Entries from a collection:
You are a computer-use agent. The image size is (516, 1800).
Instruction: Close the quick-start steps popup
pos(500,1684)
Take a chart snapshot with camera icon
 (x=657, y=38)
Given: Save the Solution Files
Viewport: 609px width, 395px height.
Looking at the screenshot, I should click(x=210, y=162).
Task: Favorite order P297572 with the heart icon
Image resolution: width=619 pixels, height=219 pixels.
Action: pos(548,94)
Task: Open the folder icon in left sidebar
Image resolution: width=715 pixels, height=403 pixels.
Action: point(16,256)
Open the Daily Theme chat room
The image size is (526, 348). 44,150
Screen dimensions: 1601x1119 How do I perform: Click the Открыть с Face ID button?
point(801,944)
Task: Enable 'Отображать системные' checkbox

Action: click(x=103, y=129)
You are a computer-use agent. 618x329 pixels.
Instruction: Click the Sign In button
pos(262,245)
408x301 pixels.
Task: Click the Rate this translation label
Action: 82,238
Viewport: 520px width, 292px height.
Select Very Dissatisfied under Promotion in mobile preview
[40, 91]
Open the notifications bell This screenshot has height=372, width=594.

SET EXERCISE
Repeat all of the lines above word for word, keeping their order.

WRITTEN ANSWER
You are a computer-use agent. The image size is (516, 1800).
Instruction: Close the quick-start steps popup
pos(500,1684)
Take a chart snapshot with camera icon
 (x=657, y=38)
Given: Save the Solution Files
Viewport: 609px width, 395px height.
Looking at the screenshot, I should click(x=210, y=162).
Task: Favorite order P297572 with the heart icon
Image resolution: width=619 pixels, height=219 pixels.
Action: pos(548,94)
Task: Open the folder icon in left sidebar
Image resolution: width=715 pixels, height=403 pixels.
Action: point(16,256)
Open the Daily Theme chat room
The image size is (526, 348). 44,150
Screen dimensions: 1601x1119 How do I perform: Click the Открыть с Face ID button?
point(801,944)
Task: Enable 'Отображать системные' checkbox

Action: click(x=103, y=129)
You are a computer-use agent. 618x329 pixels.
Instruction: Click the Sign In button
pos(262,245)
408x301 pixels.
Task: Click the Rate this translation label
Action: 82,238
Viewport: 520px width, 292px height.
Select Very Dissatisfied under Promotion in mobile preview
[40, 91]
Open the notifications bell This screenshot has height=372, width=594.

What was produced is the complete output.